Birini terfi ettirip Milli Savunma Bakanı yaptı, diğeri aynı görevde devam ediyor.

***

2 – MİT Müsteşarı, niye Cumhurbaşkanı’nı hemen uyarmadı?

Genelkurmay’daki “değerlendirme” devam ederken MİT Müsteşarı, Marmaris’te bir otelde tatil yapan Cumhurbaşkanı’nı aradı.

Cumhurbaşkanı’nın istirahatte olduğunu öğrenince, konunun hayati önemde olduğunu söyleyip, uyandırılması için ısrarcı olmadı.

Koruma Müdürüne, bir olay olursa, Cumhurbaşkanı’nın güvenliğini sağlayıp, sağlayamayacağını sordu.

Koruma Müdürü, yeterli adamı olduğunu, güvenliği sağlayabileceğini söyledi.

Bu ikili, ağır silahlarla donanmış askerlerin, Cumhurbaşkanı’nı ele geçirmeye çalışırlarsa ellerindeki hafif silahların korumaya yeteceğini nasıl düşünebildi?

3 – Darbe girişimi başladığında MİT Müsteşarı neden Cumhurbaşkanı’nı bir kez daha aramadı?

Üstelik, daha önce hiç görülmemiş şekilde asker yaverleri, Cumhurbaşkanı’nın yanında değillerdi.

Tatile götürülmedikleri gibi, Erdoğan’ın nereye gideceği de kendilerinden saklanmıştı. Koruma Müdürü, yaverlerden birinin Cumhurbaşkanı’nın yerini öğrenmek için çok ısrarcı olduğunu da daha sonra söyleyecekti.

Dördüncü sorumuz bu bahisten geliyor:

4 – Bu durumda Cumhurbaşkanı’nın yaverlerini götürmemesini ve bulunduğu yeri onlardan saklamasını nasıl değerlendirmeliyiz?
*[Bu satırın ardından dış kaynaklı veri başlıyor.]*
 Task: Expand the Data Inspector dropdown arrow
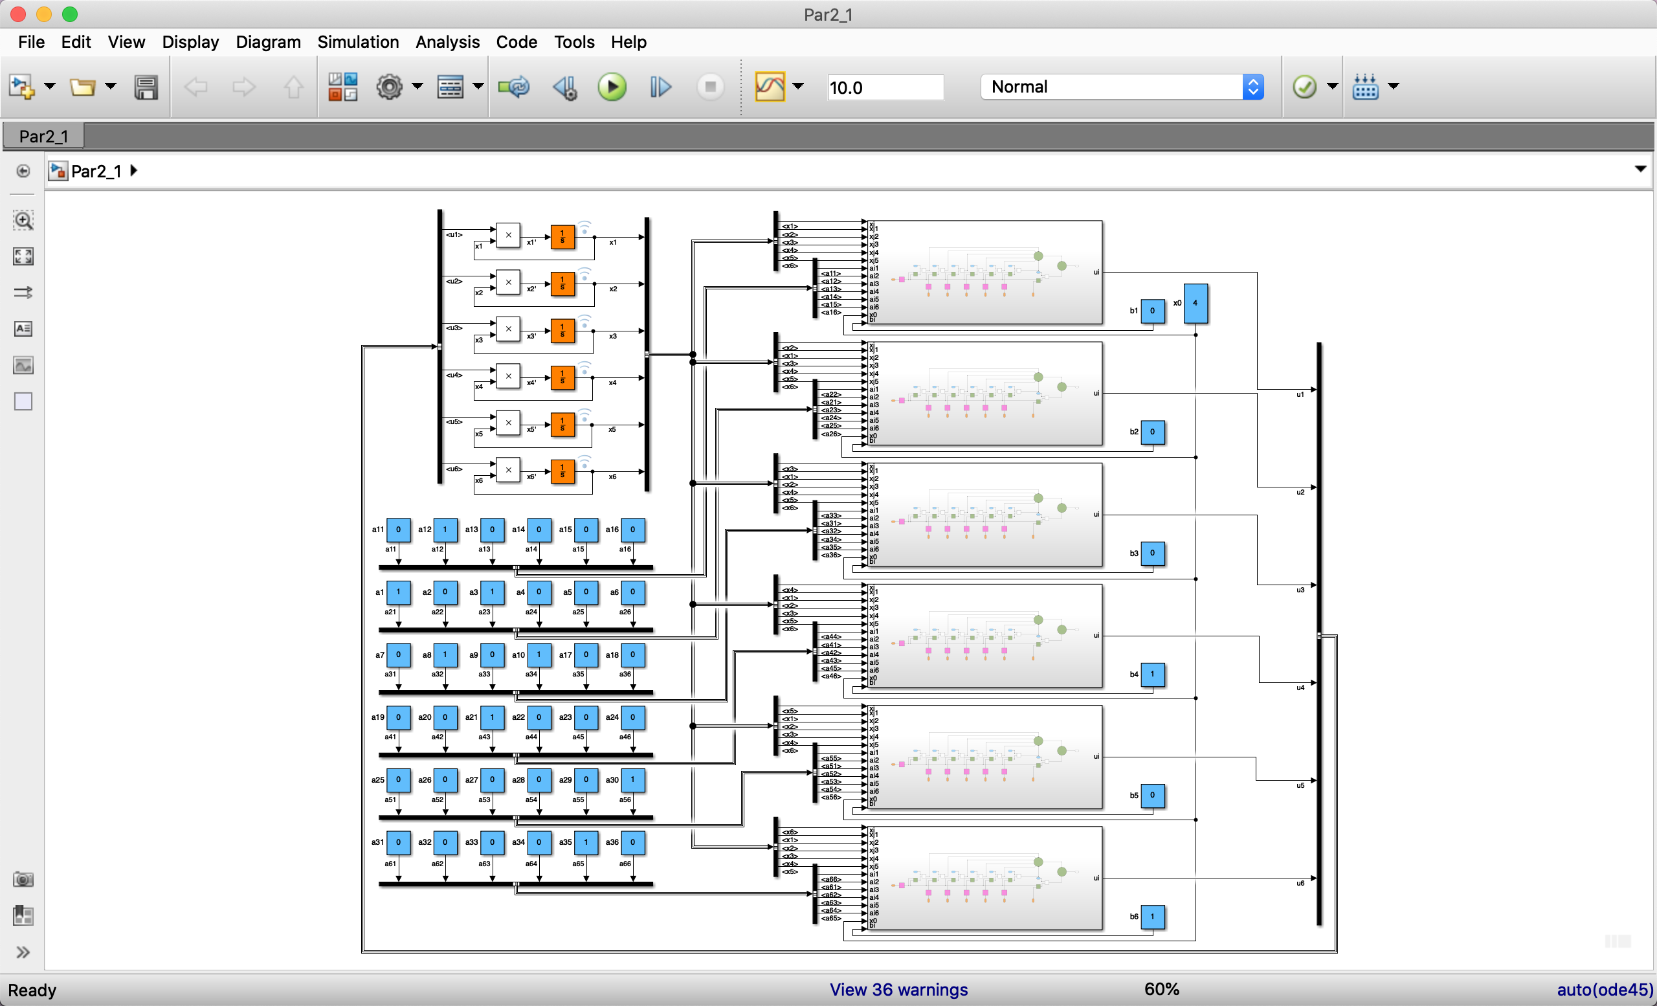pos(798,86)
Cumhurbaşkanı bir darbeden mi şüpheleniyordu ki yaverleri Ankara’da bıraktı ve yerinin onlara söylenmemesi talimatını verdi?

***

O tarihte henüz başkanlık sistemine geçilmemişti ve MİT Müsteşarı, doğrudan Başbakan Binali Yıldırım’a bağlıydı.
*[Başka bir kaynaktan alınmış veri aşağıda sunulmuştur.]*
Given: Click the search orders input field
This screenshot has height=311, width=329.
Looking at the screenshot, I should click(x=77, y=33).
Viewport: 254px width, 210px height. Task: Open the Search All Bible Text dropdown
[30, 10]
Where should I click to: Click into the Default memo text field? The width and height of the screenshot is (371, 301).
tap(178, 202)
Müsteşar Fidan, Cumhurbaşkanı’nı arayıp, konuşamadıktan sonra dönüp Başbakan’ı da aramadı.

“Böyle bir ihbar var, talimatınız ne olur” diye sorma gereğini duymadı.

Başbakan Binali Yıldırım daha sonra şöyle anlatacaktı:

“Darbe girişiminin başladığını biz hemen hemen 15 dakika sonra öğrendik. Kimden öğrendik, yakın korumalarımızdan ve vatandaştan, eşimizden, dostumuzdan öğrendik. Ondan önce bize tehdidin boyutu hakkında bir bilgi gelmiş değil.”
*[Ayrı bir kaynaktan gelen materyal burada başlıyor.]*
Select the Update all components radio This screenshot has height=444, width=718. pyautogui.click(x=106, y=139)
5 – MİT Müsteşarı, niye Başbakan’ı bilgilendirmedi?

Binali Yıldırım, uyarılmış olsaydı, Cumhurbaşkanı’na ulaşıp onu bilgilendirebilir ve Cumhurbaşkanı’nın daha en başında olaya müdahalesine olanak sağlanmış olurdu.

15 Temmuz ile ilgili soruşturmalar ve davalar daha çok darbecileri hedeflediği için, masanın diğer tarafındaki sorumlular ile ilgili etkin bir soruşturma yürütülemedi.

TBMM Komisyonu’nun AKP’li üyeleri de herkesi dinlediler ama bu iki kamu görevlisini dinlemek konusunda ısrarcı olmadılar.

Komisyonun hazırladığı rapor da ortada yok.

Lagalugaya getirildi ve rapor, yayınlanmadan kayboldu.

Eğer Cumhurbaşkanı Recep Tayyip Erdoğan ve Başbakanı Binali Yıldırım, Genelkurmay Başkanı ve MİT Müsteşarı’na “Gidip ifadenizi verin” deselerdi, anlardık ki onlar da bu konu aydınlansın istiyorlar.
Ama böyle bir talimat verilmedi.

6 – Onun için hep bu soruyu soracağız: Bu darbe girişimi en başından önlenebilir miydi? 15 Temmuz’da hayatlarını kaybedenler, bugün aramızda olabilirler miydi?